Physical examination showed multiple café-au-lait spots with typical “coast of Maine” appearance (Figure 1). Routine laboratory tests gave normal results, except for levels of inorganic phosphate (0.71 mmol/L; reference range, 0.81–1.45 mmol/L) and alkaline phosphatase (286 U/L; reference range, 31–93 U/L). A chest x-ray showed multiple ill-defined radiolucent lesions in the ribs. A computed tomography scan of the thorax showed multiple expansile lytic rib lesions, with a peripheral rim of calcification consistent with polyostotic fibrous dysplasia (Figure 2).
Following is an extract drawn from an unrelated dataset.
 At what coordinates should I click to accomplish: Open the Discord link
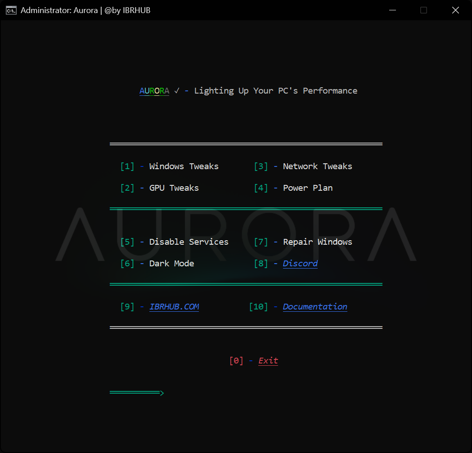click(x=300, y=264)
The coexistence of precocious puberty, café-au-lait spots and polyostotic fibrous dysplasia constitutes the McCune–Albright syndrome.1 The pathogenesis involves mutation in the Gsα gene located at chromosome 20q13.2-13.3. All cells carrying this mutation manifest dysplastic features.
This case highlights the importance of history and physical examination in establishing a correct diagnosis, which in this case was missed for several years.
- 1. Albright F, Butler AM, Hampton AO, Smith P. Syndrome characterized by osteitis fibrosa disseminata, areas of pigmentation and endocrine dysfunction, with precocious puberty in females: report of five cases. N Engl J Med 1937; 216: 727-746.